- Given records -
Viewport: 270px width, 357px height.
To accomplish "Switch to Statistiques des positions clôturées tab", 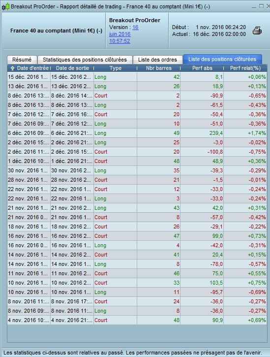I will (85, 60).
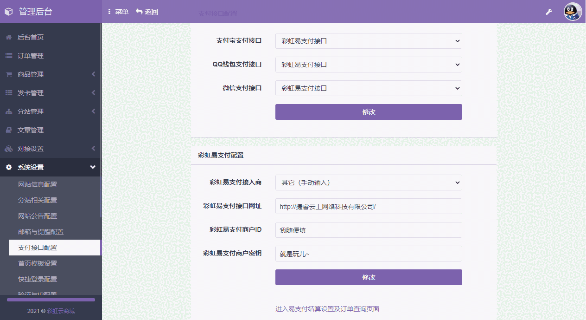Click the 返回 back button in top bar

pyautogui.click(x=147, y=12)
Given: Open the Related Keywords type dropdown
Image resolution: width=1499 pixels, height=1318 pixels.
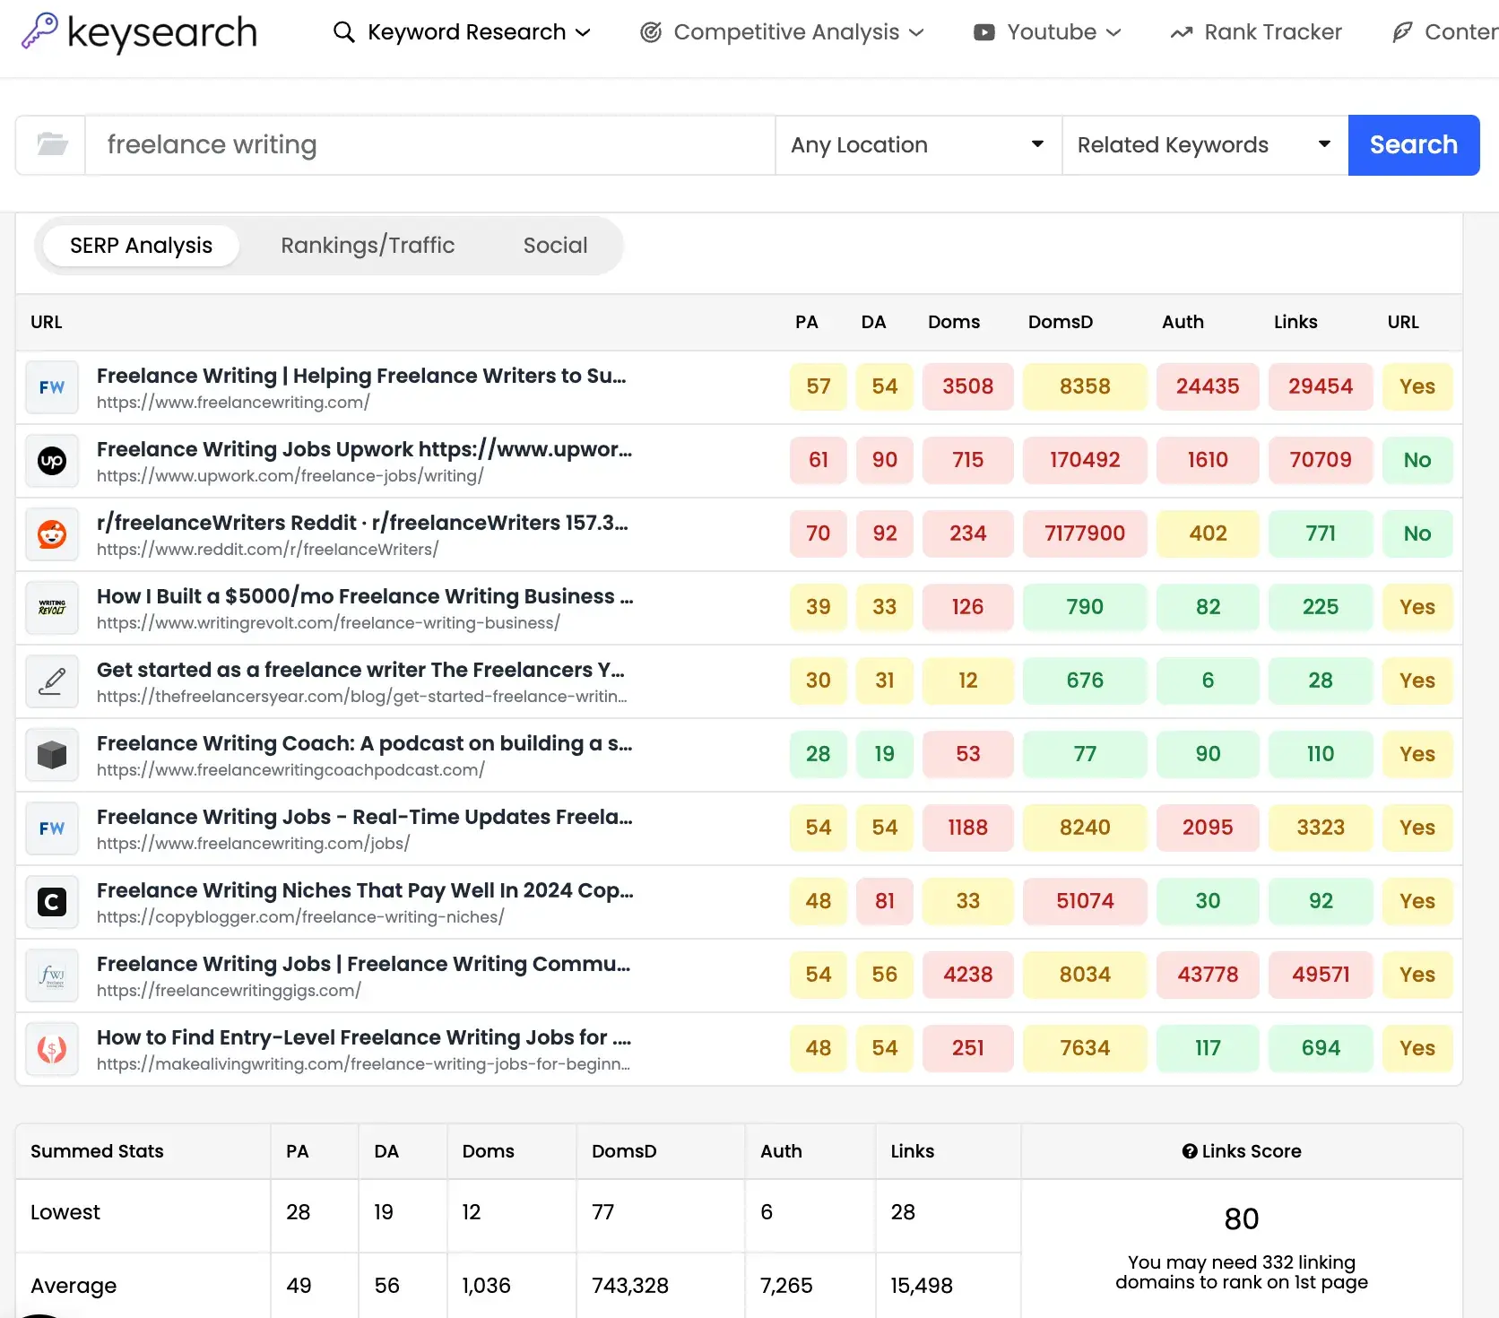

- Goal of the exercise -
Take each line of the material that contains the word "height" and list it.

- Reply to the exercise -
Viewport: 270px width, 357px height.
Image resolution: width=1499 pixels, height=1318 pixels.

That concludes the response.